## Supplied text
━━━━━━━━━━
The diverse and complex patterns of Indigenous production and exchange served both symbolic and concrete functions, and this was also observed in the ways in which Aboriginal people approached inter-cultural trade. Indeed, at times the economic aspects of the exchange seem to have been secondary to the social function of establishing a relationship with the Europeans, in both the pre-pastoral and pastoral periods.17

From the outset of British colonisation in the Port Phillip region in 1835 there were attempts to open up formal trading networks with the Indigenous people. Squatters from Van Diemen’s Land (Tasmania), who had occupied land around Indented Head (on the Bellarine Peninsula), sought to employ local people in making baskets.18 Members of the Port Phillip Association hoped that if a significant bilateral business relationship could be established, then inter-racial relations would be more conciliatory at Port Phillip than they had been in Van Diemen’s Land. At the same time, it appears that the colonists’ trade in possum skins and other Indigenous manufactures was not solely to establish and cement rapport. The Europeans greatly admired the ease with which Aboriginal people procured the possum skins19 as well as the aesthetic nobility the possum skin cloaks afforded the wearer. They also acknowledged the outstanding qualities of the possum skin rugs. William Thomas, Assistant Protector of Aborigines in the Western Port District, saw many Boonwurrung and Woiwurrung people ‘dressed comfortably’ in possum skin rugs, giving them a ‘majestic appearance’.20 Newspaper reports also confirmed Thomas’s view. The Illustrated London News described the manufacture of ‘very warm and beautiful cloaks of opposum skin, which they wear with the hair side inwards, the other side ornamented with geometrical patterns drawn with wonderful accuracy’.21

Moreover, many white people rapidly developed a keen appreciation of the usefulness of possum skins. Official reports and personal correspondence describe the colonists using possum skins for a range of different purposes, most of them mimicking the traditional uses. Edward Curr, a young squatter at Port Phillip in 1841, wrote of a typical overseer’s hut having an ‘opossum-rug’ spread over the bed.22 In January 1838 Matthew Tomkin, a mounted police constable, was murdered near Mt Macedon (north-west of Melbourne). Tomkin’s friends ‘buried him, having wrapped him up in an opposum rug’.23 Katherine Kirkland, one of the first white women in the Ballarat district, described how she hung her baby at her side in a basket as she had seen the local Wathawurrung women do.24 On some occasions the settlers made innovative adaptations of the possum skins traded to them. A number fashioned fur-lined caps and jackets for themselves,25 whilst others made pocket books out of ‘opposum skin’.26

The demand by pastoralists and their servants for possum skins and especially possum skin rugs was widespread. So popular were the latter that a small number of white entrepreneurs established a lucrative trade in the skins. GA Robinson, Chief Protector of Aborigines in the Port Phillip District, observed how a number of pastoralists and merchants in Melbourne and the ‘settled districts’ had become wealthy from the considerable inter-cultural trade in artefacts, possum skins and lyrebird tails.
━━━━━━━━━━
Collection entries

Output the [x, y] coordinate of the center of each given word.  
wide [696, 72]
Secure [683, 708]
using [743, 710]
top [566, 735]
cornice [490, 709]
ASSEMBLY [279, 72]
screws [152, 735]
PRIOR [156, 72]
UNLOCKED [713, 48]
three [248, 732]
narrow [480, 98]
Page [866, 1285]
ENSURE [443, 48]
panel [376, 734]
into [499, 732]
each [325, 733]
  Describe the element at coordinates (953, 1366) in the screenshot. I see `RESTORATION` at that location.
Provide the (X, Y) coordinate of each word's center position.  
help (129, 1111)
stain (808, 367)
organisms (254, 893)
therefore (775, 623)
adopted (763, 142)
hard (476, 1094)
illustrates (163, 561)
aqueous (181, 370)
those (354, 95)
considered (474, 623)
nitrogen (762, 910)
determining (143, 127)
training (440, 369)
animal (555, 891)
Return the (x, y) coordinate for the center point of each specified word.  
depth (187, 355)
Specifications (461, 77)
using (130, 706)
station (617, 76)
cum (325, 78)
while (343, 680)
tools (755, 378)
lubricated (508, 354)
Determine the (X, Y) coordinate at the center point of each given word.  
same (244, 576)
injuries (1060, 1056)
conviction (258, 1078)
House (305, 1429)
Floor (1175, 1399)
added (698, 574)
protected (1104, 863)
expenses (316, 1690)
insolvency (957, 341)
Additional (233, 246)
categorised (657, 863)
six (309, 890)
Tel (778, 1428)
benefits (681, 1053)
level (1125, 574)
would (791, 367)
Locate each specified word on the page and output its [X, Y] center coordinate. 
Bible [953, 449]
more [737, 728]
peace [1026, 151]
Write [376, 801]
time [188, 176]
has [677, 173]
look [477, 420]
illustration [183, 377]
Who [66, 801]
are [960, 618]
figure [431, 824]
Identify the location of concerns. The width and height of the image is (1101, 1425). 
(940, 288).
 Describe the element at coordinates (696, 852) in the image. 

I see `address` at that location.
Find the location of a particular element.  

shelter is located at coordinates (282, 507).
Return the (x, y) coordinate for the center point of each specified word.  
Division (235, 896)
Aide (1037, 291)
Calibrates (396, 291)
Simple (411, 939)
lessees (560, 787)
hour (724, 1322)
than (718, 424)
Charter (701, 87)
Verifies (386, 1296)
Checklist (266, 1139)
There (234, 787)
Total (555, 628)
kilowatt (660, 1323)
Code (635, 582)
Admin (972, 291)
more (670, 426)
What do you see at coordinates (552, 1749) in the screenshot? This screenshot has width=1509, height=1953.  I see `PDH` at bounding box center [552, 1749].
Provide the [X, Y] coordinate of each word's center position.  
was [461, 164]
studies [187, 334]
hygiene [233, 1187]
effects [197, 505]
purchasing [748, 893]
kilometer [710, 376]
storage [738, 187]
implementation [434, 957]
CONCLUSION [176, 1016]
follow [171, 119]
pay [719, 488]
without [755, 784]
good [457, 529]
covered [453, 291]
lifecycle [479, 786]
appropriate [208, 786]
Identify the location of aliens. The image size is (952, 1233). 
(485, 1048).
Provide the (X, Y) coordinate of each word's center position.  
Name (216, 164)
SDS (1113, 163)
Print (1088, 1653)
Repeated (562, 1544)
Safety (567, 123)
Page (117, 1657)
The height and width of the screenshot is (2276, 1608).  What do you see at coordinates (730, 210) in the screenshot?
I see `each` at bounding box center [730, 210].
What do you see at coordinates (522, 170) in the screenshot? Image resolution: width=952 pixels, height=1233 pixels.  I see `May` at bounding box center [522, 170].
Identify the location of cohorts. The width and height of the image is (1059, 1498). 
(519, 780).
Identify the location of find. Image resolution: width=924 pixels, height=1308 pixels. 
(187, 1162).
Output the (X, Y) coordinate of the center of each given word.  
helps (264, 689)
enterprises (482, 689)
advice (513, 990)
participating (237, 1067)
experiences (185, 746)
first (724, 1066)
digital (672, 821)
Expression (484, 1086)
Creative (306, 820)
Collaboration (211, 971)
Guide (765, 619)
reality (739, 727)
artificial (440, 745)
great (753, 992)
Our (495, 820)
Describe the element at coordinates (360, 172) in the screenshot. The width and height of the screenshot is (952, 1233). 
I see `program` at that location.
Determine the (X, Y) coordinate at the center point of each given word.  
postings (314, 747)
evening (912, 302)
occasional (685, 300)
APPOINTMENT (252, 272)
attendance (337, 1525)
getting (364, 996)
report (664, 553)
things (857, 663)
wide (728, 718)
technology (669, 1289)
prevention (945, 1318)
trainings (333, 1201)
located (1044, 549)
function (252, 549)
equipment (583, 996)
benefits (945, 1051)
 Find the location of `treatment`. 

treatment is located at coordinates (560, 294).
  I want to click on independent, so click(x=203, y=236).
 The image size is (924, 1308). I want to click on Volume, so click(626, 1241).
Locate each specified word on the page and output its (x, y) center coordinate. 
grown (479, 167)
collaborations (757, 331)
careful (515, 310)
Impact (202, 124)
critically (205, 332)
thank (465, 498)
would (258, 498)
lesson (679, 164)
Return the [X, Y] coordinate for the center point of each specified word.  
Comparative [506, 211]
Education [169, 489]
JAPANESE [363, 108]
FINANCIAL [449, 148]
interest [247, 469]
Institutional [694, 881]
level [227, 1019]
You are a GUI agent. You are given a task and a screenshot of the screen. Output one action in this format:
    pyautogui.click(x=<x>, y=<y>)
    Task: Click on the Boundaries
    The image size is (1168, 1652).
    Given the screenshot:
━━━━━━━━━━
## Written tasks
- A) In the passage on the possum skin trade, what office did William Thomas hold?
- B) Using the passage on the possum skin trade, decide whether each statement agrees with it: (i) Edward Curr was a young squatter at Port Phillip in 1841; (ii) Matthew Tomkin was murdered near Mt Macedon in January 1840; (iii) Katherine Kirkland hung her baby at her side in a basket. For each, answer yes or no and quote the deciding words.

## The replies
- A) Assistant Protector of Aborigines in the Western Port District.

- B)
(i) Yes: "Edward Curr, a young squatter at Port Phillip in 1841"
(ii) No: "In January 1838 Matthew Tomkin, a mounted police constable, was murdered near Mt Macedon"
(iii) Yes: "described how she hung her baby at her side in a basket"